Non è mancato un pensiero all’attualità e alla libertà di espressione. “Oggi c’è la libertà di fare ciò che si vuole in molti paesi in occidente, ma non in tutto il Mondo, e dobbiamo ricordarcelo, anche nel campo del giornalismo”. Anche le regole che rischiano di diventare sempre più rigide, e a volte anche limitanti per chi fa attività culturali o di espressione come il cinema, non sembrano preoccupare il regista: “La questione non è essere politically correct. Io racconto la mia vita, dico “questa cosa mi piace o non mi piace”, e lo spettatore accetta o non accetta; è un dialogo, come quello che stiamo avendo ora. È come quando siamo insieme a cena, in un incontro tra amici, e raccontiamo una storia. È quello che ho fatto io, ma con i film. La questione non è cercare di piacere a tutti, di trovare un modo per essere gentile con uno o con l'altro. È la mia visione, e basta”.
Riguardo a nuovi possibili soggetti per un film su fatti di attualità Costa-Gavras però è dir poco tranchant: “La situazione attuale del mondo di oggi è un disastro completo, non saprei cosa raccontare. Forse per riuscire a raccontare un disastro simile ci vorrebbe un regista della commedia classica all’italiana, forse lui ci riuscirebbe”.
Costa-Gavras non chiude però la porta alle nuove tecnologie, come le distribuzioni dei film online, sulle piattaforme come Netflix o Amazon, ma con qualche avvertimento: “Ci sono dei lati positivi e negativi. Gli aspetti positivi sono che molte persone possono vedere i film in televisione, o sul telefono, ma è meglio in televisione. Le persone che non possono permettersi di andare al cinema possono vedere dei bei film, e questo è positivo”.
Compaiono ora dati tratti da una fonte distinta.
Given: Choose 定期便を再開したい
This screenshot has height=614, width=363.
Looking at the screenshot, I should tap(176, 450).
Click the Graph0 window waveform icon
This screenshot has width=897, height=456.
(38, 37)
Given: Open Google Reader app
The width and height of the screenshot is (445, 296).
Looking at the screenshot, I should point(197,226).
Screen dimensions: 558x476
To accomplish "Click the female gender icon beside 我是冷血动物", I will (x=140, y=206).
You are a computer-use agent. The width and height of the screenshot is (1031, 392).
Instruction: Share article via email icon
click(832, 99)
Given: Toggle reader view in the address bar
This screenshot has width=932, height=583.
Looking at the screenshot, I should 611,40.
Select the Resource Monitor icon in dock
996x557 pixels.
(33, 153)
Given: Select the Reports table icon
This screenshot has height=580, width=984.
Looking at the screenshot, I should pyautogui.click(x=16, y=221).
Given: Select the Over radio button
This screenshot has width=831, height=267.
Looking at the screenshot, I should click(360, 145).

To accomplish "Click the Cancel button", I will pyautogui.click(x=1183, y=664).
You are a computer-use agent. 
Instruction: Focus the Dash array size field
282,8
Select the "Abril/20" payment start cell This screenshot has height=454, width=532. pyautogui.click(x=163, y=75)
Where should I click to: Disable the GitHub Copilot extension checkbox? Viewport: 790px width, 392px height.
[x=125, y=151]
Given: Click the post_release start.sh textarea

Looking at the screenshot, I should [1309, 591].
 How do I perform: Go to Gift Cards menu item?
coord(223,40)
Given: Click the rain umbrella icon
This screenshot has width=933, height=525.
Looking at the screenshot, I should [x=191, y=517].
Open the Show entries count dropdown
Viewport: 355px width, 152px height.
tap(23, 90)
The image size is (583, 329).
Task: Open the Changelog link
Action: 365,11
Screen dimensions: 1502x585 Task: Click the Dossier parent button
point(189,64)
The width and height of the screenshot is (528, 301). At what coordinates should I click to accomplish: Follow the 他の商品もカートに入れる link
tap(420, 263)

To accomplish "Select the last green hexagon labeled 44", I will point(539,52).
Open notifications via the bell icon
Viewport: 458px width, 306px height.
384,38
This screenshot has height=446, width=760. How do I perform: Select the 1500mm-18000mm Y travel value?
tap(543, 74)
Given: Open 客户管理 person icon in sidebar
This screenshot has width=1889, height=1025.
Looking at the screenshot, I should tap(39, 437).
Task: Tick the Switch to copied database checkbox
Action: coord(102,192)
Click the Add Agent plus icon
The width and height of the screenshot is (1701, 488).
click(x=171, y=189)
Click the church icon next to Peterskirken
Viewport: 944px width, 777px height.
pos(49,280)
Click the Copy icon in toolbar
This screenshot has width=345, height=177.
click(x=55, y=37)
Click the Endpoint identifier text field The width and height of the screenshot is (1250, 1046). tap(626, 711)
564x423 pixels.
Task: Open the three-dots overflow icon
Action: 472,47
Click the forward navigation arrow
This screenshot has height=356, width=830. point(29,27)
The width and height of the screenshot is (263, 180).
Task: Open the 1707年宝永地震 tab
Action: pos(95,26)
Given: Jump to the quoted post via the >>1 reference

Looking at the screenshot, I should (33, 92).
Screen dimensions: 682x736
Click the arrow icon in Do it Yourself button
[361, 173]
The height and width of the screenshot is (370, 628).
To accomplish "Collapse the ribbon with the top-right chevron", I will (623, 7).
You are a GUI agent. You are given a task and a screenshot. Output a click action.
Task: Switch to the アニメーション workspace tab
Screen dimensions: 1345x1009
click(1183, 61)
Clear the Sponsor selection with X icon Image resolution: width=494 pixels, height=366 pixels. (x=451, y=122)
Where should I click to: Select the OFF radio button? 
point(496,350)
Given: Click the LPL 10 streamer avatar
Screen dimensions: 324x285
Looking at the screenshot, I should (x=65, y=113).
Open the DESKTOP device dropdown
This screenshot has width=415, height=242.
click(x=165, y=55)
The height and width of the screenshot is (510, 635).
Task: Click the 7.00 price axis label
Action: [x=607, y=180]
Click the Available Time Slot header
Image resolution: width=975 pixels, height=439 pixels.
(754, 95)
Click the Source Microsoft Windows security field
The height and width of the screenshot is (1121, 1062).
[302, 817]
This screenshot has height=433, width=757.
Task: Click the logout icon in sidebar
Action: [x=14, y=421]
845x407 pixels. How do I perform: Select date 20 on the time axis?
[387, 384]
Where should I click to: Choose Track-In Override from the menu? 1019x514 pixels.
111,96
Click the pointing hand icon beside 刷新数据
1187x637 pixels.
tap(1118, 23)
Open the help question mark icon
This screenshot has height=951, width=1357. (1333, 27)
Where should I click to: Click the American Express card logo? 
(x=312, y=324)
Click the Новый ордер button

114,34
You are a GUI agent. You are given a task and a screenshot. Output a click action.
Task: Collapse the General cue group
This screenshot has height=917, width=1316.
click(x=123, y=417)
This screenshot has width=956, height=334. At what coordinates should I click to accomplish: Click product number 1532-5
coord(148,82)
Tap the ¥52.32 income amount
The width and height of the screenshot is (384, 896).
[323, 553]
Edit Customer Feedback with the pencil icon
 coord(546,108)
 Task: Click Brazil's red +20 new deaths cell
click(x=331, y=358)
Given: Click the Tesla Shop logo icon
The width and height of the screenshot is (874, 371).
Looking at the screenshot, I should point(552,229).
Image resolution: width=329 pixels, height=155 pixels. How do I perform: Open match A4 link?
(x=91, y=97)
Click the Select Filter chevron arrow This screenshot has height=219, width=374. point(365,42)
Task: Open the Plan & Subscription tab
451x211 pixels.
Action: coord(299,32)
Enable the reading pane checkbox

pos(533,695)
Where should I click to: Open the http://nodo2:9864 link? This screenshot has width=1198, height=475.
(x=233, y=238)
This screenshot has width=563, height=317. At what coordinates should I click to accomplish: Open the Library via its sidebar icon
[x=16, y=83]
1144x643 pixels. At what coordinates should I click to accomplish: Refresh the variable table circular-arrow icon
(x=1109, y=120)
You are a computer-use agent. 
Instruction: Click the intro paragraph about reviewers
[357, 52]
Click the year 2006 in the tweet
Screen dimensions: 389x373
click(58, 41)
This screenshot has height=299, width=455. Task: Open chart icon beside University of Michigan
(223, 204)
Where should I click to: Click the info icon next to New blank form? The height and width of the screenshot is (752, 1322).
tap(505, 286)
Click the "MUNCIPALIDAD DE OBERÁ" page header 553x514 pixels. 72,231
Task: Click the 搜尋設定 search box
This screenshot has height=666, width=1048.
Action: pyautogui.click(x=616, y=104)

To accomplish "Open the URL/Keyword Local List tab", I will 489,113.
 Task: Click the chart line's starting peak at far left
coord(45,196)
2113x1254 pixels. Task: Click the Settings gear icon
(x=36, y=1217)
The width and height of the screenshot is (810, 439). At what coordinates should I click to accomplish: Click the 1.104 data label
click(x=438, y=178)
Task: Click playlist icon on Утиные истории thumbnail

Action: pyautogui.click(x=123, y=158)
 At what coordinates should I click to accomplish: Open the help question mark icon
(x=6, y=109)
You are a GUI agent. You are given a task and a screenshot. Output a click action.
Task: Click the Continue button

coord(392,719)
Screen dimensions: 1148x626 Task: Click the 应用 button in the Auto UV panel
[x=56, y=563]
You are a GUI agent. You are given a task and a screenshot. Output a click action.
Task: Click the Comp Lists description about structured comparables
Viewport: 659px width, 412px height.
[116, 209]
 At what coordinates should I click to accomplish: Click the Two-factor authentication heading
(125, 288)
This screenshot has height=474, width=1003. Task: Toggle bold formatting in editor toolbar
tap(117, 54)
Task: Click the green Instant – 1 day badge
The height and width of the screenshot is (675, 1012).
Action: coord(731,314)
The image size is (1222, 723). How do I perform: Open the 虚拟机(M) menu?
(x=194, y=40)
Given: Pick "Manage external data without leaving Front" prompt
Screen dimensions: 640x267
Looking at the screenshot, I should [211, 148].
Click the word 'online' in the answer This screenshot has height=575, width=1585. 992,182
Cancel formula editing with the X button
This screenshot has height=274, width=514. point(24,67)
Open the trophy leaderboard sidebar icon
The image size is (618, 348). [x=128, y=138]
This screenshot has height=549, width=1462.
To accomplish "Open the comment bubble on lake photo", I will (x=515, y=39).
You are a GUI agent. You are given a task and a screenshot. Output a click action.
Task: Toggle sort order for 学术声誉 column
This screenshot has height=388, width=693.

“Il lato negativo è che lo vedono in condizioni non ottimali. Penso che uno spettacolo cinematografico debba essere visto su un grande schermo, tutti insieme. Dicevo ieri che nell'antichità si costruivano grandi teatri per riunire la popolazione davanti a un'opera e interagire insieme. Per formare una comunità, una comprensione collettiva, per sentire che non si è soli. Ecco, vivere la stessa situazione è fondamentale, come nella vita reale: vivere lo stesso momento di difficoltà o piacere insieme. Penso che sia essenziale vedere i film nelle sale, con altre persone, perché la solitudine è terribile”.